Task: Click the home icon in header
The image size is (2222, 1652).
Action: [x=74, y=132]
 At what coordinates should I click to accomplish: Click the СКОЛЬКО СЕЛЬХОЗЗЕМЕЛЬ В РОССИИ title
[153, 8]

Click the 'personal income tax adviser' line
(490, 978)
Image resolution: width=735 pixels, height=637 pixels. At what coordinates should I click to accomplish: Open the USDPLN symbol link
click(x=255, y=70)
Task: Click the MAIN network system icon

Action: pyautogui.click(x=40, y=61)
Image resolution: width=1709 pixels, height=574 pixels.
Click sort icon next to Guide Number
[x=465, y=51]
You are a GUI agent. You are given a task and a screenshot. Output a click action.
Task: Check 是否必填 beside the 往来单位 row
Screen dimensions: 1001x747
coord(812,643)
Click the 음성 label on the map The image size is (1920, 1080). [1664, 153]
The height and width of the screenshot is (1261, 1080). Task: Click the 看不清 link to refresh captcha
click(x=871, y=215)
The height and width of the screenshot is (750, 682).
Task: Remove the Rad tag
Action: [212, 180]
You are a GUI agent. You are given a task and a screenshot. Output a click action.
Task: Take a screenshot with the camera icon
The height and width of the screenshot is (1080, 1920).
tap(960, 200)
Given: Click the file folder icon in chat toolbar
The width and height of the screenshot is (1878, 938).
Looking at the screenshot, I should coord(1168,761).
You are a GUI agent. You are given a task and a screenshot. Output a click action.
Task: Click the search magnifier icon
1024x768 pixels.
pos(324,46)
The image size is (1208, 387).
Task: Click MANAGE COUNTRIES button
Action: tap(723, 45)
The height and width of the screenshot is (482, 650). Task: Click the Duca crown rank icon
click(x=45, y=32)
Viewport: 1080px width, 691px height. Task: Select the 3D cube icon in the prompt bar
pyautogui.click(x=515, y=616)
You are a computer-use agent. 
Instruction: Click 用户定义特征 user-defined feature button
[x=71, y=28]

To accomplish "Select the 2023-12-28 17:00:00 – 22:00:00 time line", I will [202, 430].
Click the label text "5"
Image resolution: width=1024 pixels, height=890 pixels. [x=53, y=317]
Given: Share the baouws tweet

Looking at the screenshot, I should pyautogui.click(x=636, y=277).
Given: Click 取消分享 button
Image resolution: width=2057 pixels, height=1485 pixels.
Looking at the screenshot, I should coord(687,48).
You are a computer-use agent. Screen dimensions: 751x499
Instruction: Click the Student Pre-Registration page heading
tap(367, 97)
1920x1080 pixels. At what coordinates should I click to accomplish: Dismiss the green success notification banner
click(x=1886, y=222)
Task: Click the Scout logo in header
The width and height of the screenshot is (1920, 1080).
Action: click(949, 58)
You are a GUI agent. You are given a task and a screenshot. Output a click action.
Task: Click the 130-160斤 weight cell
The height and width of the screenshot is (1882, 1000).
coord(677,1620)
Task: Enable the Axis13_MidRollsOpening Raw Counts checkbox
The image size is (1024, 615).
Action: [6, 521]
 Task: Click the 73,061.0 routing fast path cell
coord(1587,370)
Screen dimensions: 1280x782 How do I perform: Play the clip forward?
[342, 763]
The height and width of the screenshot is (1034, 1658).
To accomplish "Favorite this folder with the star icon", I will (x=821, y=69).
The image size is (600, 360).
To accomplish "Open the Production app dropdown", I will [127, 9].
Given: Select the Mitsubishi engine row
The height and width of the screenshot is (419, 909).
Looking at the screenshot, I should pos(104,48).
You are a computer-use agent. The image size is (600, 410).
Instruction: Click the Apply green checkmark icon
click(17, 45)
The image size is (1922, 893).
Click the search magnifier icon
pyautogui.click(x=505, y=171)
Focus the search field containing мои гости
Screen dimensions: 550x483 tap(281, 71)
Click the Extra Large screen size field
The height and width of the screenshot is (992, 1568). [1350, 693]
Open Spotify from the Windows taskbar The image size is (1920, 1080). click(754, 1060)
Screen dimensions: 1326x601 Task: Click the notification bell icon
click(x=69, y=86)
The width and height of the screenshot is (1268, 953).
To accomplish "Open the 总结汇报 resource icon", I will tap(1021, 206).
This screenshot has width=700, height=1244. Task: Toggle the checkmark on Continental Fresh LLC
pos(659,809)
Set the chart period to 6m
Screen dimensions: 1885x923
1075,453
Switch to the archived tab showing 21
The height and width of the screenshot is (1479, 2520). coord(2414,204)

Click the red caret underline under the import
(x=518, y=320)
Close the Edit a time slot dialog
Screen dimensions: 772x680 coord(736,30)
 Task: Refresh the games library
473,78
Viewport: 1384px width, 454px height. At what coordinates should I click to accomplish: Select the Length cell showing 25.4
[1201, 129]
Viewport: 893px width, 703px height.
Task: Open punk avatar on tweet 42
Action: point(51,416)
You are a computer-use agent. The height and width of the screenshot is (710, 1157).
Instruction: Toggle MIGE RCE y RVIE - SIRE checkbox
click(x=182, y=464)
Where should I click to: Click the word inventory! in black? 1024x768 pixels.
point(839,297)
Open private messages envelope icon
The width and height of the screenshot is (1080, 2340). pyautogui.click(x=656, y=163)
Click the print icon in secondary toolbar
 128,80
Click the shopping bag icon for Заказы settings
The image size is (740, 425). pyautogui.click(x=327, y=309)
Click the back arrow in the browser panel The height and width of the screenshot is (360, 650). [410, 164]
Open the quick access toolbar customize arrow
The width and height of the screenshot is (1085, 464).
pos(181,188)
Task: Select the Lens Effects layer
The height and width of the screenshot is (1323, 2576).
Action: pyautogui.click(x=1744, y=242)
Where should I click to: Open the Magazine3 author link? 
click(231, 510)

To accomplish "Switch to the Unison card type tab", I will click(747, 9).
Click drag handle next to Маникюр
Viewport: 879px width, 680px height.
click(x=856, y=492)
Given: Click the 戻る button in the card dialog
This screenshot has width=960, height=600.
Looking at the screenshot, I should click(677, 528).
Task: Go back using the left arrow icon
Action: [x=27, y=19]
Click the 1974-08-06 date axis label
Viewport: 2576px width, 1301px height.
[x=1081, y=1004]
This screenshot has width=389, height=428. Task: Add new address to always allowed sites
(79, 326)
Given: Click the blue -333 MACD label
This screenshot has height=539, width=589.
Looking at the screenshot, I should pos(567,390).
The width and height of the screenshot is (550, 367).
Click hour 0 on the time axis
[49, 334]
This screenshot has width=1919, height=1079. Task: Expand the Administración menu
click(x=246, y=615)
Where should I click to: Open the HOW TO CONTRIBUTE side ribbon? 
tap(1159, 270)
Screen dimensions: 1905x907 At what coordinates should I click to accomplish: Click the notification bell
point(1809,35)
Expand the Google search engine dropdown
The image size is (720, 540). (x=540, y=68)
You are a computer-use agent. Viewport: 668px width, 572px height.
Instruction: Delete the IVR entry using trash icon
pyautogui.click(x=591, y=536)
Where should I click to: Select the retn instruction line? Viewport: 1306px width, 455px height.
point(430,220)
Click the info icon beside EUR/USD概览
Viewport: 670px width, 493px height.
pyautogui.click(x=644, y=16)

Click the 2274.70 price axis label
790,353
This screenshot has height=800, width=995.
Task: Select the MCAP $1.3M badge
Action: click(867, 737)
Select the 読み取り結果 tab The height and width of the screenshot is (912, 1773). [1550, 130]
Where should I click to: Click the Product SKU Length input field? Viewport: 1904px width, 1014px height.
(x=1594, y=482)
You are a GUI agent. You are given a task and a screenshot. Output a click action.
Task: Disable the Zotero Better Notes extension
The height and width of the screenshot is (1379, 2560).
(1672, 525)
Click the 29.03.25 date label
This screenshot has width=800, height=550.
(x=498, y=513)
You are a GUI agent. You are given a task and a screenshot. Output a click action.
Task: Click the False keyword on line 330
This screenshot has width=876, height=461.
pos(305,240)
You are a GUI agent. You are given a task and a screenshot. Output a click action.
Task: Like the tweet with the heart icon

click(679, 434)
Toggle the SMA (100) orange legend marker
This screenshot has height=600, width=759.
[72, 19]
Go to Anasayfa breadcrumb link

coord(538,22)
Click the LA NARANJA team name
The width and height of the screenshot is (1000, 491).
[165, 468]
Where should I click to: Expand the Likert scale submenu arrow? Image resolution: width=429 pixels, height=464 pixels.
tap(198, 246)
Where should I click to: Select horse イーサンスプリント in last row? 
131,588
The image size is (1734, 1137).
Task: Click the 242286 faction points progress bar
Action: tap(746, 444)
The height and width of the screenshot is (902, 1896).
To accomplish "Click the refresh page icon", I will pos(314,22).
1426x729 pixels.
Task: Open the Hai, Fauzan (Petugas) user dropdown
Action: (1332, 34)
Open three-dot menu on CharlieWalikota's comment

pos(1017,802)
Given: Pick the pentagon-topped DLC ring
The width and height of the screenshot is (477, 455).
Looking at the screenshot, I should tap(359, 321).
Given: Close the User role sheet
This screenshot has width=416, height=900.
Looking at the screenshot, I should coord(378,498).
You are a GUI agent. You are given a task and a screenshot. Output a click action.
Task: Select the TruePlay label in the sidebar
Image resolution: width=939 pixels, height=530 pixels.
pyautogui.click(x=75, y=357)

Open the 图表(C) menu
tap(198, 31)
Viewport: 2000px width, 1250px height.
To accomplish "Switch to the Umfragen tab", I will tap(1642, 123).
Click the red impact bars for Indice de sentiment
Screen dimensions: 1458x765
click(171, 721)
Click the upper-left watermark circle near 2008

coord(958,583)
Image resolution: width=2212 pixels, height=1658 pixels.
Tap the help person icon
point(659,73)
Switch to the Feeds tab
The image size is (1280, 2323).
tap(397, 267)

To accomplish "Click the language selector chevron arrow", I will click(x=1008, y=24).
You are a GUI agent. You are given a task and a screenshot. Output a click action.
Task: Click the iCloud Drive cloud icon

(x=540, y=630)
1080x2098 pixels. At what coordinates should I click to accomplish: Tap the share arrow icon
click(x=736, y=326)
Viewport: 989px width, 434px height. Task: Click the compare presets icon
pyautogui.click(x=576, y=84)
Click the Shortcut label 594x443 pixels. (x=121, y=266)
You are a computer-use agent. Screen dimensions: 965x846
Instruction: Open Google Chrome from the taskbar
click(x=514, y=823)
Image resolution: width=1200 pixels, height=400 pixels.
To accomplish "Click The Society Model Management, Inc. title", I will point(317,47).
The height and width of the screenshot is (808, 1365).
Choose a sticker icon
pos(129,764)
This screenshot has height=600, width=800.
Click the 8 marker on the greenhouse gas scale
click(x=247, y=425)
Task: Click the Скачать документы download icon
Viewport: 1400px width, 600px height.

──────────────────────────────

Find each line in the records above that contains the string "button", and copy those lines.

> SOLUTION:
Task: Click MANAGE COUNTRIES button
Instruction: Click 用户定义特征 user-defined feature button
Given: Click 取消分享 button
Given: Click the 戻る button in the card dialog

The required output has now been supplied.